**Requirement**
Please give again, word for word, each line that falls between the line with "949x743 pixels." and the end of the data, inclusive.

**Material provided**
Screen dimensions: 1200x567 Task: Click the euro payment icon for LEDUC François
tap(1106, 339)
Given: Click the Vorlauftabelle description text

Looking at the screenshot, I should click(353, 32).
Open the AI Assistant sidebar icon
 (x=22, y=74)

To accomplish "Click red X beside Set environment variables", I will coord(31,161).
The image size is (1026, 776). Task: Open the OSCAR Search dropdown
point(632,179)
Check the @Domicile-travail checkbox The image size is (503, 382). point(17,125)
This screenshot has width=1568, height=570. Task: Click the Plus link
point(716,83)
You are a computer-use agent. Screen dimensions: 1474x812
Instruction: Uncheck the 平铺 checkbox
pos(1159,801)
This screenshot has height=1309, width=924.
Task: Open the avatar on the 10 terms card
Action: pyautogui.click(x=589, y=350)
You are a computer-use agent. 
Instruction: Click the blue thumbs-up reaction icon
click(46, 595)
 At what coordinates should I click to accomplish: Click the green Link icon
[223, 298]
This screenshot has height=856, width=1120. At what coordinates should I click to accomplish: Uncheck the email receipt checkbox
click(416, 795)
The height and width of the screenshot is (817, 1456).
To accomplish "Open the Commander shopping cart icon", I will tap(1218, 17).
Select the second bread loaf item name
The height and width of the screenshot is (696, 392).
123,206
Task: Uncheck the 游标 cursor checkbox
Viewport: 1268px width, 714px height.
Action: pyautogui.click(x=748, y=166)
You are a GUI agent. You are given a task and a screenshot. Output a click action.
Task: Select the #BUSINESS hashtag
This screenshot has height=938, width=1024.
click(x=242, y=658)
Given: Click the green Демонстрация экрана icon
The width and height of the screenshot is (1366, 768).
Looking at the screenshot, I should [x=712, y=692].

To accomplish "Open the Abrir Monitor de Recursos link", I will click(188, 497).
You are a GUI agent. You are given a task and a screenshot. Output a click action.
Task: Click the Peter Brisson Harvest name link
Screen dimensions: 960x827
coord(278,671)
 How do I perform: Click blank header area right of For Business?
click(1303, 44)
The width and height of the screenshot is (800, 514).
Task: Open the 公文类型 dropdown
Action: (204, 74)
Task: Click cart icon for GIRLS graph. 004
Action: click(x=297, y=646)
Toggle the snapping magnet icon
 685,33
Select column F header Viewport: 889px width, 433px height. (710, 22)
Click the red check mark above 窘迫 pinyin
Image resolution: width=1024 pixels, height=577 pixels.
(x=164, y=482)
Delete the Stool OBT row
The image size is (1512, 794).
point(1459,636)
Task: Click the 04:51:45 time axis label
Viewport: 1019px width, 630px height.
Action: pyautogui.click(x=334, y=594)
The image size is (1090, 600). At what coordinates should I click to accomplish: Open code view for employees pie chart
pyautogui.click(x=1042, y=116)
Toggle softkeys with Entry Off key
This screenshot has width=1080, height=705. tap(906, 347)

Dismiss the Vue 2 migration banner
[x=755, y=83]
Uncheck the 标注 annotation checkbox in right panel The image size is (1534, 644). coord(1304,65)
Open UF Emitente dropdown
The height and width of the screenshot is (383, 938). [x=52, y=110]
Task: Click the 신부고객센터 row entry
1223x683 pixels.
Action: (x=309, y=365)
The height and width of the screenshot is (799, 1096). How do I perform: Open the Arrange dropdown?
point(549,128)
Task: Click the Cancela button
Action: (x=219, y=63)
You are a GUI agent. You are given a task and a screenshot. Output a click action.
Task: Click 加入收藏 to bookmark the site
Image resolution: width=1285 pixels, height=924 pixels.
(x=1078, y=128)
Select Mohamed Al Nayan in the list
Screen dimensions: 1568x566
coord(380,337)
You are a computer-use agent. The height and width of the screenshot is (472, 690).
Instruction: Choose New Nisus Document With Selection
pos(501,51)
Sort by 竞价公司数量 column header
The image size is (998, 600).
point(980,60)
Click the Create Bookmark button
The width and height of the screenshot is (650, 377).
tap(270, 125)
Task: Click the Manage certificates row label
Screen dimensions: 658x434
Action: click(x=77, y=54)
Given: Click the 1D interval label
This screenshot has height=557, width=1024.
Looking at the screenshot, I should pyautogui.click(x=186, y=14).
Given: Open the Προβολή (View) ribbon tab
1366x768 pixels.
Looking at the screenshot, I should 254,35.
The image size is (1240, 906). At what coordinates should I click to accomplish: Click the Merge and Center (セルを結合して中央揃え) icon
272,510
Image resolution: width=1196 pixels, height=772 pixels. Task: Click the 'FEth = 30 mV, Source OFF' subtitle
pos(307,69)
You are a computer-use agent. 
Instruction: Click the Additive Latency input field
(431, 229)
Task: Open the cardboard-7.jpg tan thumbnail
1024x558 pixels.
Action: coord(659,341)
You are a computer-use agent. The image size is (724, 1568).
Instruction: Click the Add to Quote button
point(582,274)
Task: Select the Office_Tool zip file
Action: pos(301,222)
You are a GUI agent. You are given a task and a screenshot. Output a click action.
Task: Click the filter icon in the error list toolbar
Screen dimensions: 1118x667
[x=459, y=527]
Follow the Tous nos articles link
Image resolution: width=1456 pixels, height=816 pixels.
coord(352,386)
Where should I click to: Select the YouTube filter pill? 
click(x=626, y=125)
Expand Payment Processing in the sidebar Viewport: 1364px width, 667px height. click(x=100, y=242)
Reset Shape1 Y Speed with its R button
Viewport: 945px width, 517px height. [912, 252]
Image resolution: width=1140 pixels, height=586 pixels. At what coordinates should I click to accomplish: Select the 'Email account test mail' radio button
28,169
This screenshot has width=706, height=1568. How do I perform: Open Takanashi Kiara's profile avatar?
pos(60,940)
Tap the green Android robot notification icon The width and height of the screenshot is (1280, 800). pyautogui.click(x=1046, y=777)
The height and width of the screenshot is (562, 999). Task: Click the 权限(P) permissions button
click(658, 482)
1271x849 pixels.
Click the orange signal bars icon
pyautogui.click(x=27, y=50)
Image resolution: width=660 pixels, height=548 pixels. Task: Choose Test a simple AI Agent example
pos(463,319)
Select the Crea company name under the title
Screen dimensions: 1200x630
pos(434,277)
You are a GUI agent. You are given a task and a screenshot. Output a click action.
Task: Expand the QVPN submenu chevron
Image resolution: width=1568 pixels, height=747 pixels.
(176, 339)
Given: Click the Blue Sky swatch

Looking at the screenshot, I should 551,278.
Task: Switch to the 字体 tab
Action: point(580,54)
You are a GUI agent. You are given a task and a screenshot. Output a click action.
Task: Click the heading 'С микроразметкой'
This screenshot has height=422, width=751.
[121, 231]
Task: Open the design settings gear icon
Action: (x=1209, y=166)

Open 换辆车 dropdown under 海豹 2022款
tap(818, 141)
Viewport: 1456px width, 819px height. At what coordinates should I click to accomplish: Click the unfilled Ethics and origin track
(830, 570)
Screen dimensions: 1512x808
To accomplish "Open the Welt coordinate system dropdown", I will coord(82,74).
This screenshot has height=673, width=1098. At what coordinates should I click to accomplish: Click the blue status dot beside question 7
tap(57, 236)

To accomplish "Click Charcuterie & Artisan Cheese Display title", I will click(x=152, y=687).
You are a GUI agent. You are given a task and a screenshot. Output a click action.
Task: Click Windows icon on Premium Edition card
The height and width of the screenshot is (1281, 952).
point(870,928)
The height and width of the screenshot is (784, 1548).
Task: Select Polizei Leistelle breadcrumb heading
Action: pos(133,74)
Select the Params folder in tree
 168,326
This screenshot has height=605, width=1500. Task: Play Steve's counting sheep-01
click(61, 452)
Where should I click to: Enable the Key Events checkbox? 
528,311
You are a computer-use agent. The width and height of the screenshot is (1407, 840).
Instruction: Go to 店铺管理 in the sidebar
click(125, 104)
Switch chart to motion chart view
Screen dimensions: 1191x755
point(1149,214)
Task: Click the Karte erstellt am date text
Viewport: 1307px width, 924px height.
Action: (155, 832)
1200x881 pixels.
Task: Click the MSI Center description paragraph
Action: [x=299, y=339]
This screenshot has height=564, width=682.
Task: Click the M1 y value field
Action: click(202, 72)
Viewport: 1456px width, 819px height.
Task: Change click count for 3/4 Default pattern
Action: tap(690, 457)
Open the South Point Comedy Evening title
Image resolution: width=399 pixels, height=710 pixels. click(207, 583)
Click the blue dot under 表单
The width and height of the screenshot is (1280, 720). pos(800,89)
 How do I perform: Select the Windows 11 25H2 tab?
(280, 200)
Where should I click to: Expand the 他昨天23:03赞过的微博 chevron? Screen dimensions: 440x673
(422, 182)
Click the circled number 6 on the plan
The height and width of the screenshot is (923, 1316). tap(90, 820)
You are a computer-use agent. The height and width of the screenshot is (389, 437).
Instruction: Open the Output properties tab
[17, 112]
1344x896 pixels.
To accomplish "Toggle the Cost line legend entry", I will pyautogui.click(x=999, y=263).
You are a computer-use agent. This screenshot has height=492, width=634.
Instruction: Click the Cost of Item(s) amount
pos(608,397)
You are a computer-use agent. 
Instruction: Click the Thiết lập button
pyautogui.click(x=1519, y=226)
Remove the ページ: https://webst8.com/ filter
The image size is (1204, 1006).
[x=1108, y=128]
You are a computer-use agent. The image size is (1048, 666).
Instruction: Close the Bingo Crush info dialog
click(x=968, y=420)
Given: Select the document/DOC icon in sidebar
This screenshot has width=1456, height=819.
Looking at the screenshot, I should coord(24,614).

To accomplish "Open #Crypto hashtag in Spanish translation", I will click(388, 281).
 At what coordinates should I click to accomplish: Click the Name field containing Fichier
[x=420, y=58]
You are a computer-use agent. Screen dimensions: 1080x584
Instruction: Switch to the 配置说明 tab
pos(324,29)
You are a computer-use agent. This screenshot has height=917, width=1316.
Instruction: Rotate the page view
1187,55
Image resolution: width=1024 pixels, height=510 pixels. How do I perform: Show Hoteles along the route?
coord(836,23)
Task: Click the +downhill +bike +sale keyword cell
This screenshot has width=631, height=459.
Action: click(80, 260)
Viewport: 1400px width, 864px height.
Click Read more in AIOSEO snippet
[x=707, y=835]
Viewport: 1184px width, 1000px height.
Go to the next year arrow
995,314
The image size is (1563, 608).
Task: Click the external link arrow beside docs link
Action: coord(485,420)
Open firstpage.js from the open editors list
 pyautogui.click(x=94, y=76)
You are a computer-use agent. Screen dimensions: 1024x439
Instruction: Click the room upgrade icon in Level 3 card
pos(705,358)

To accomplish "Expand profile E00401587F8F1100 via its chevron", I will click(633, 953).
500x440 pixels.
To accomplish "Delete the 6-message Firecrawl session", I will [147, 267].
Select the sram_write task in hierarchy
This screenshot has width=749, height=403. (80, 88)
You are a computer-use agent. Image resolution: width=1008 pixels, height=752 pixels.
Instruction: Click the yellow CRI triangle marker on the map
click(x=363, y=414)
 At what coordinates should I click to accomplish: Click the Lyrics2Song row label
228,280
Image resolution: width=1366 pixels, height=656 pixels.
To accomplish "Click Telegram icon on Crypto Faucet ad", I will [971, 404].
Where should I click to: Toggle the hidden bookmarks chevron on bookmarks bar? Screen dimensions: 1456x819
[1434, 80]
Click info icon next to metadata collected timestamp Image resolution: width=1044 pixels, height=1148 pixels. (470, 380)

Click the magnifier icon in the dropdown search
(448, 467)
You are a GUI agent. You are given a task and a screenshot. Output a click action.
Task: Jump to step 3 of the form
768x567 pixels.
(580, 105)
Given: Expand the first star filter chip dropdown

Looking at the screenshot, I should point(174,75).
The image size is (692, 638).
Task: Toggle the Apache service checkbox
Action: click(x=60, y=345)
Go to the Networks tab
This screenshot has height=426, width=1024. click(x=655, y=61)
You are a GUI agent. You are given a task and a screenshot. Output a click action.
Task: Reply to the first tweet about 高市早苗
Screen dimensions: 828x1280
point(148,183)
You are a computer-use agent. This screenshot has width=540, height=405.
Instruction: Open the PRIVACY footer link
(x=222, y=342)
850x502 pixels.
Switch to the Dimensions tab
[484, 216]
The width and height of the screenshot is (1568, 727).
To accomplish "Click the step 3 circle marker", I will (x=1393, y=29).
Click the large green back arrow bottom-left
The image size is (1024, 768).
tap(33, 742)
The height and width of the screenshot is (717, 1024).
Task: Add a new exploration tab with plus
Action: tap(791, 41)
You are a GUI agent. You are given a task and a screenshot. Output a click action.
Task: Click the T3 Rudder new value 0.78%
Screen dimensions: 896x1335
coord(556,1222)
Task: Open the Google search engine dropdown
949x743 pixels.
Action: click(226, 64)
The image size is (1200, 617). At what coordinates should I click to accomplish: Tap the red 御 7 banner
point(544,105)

**Solution below**
949x743 pixels.
Action: click(226, 64)
The image size is (1200, 617). At what coordinates should I click to accomplish: Tap the red 御 7 banner
point(544,105)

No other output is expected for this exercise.